> _What is needed_
Using the records below, please work out how many lines contain "agent"; answer with the number alone.

> _Data extract_
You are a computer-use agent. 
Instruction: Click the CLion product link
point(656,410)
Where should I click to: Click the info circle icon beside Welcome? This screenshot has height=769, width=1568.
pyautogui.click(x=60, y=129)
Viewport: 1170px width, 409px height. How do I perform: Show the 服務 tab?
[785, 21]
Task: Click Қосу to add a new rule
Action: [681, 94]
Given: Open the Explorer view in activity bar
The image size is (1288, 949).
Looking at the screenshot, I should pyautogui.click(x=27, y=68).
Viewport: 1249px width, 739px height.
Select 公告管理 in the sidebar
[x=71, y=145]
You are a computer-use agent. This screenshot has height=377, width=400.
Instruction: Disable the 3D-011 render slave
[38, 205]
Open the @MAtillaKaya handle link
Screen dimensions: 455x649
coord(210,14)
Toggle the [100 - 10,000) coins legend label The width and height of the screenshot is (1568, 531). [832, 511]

> _Reply_
2